For a residential house valued at $400,000 with 650 mills set by the local taxing jurisdiction the tax is:
$400,000 X 1.35% X 650/1000 = $3510
As you can see, the main item that determines your taxes is the mill rate. Mill rates are controlled by your county commissioners, city councils, school boards and voters. The more amenities your elected officials or voters desire, the higher the mill rate. If voters recently voted for new school levies, open space bonds, libraries, parks, law enforcement, new buildings, road improvements, etc., then your taxes will increase as a result of these voter-approved levies. A $400,000 house in Missoula will not pay the same taxes as a $400,000 house in Helena due to different mills set in each city, county, and school.
Local elected officials can decrease or increase mills as market values change; however, they can only increase revenue raised in the previous year by one-half the rate of inflation plus new growth from new properties. If they want to increase beyond this amount, they must get voter approval.

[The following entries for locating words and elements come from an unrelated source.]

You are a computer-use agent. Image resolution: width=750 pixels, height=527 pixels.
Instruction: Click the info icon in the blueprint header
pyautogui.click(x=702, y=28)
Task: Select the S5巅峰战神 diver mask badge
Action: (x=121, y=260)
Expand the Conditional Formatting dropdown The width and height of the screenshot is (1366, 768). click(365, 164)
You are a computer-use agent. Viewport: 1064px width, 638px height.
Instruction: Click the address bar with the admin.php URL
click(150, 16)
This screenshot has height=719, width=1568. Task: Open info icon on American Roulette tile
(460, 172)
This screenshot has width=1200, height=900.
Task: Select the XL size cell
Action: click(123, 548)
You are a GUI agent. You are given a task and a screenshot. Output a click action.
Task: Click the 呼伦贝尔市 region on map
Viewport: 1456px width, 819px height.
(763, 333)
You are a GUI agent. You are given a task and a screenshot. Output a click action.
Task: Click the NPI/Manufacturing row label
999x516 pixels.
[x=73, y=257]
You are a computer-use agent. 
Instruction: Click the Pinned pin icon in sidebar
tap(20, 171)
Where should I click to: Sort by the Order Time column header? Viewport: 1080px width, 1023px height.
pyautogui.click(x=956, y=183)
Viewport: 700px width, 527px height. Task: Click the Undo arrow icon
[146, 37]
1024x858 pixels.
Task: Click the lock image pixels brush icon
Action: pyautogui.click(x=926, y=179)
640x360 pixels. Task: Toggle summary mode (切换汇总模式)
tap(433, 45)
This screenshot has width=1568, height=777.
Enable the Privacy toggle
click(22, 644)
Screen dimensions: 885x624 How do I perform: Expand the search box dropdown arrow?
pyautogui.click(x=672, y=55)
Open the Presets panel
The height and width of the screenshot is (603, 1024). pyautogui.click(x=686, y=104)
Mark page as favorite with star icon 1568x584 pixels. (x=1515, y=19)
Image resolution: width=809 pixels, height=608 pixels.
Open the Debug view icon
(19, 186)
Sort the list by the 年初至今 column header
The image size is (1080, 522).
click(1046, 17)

During the 2023 legislative session, I passed Senate Bill 332 which will require local governments to inform voters how much their proposed budgets will increase property taxes. If you are concerned about your property taxes, you need to attend meetings of your local government and school boards during their budget-setting process because 85% of your property tax bill is controlled locally. Also, as voters, you need to consider every levy you vote for, and keep in mind that if you vote yes, your taxes will increase.
Unfortunately, many voters fail to vote when they have the opportunity and oftentimes a minority of the voters who do vote will increase your taxes. You can control your property taxes, but you must get involved with your local governments and support legislators who attempt to place reasonable limits on how much and how often local governments can increase your property taxes.
Senator Greg Hertz, a Republican from Polson, chairs the Legislature’s Senate Taxation Committee.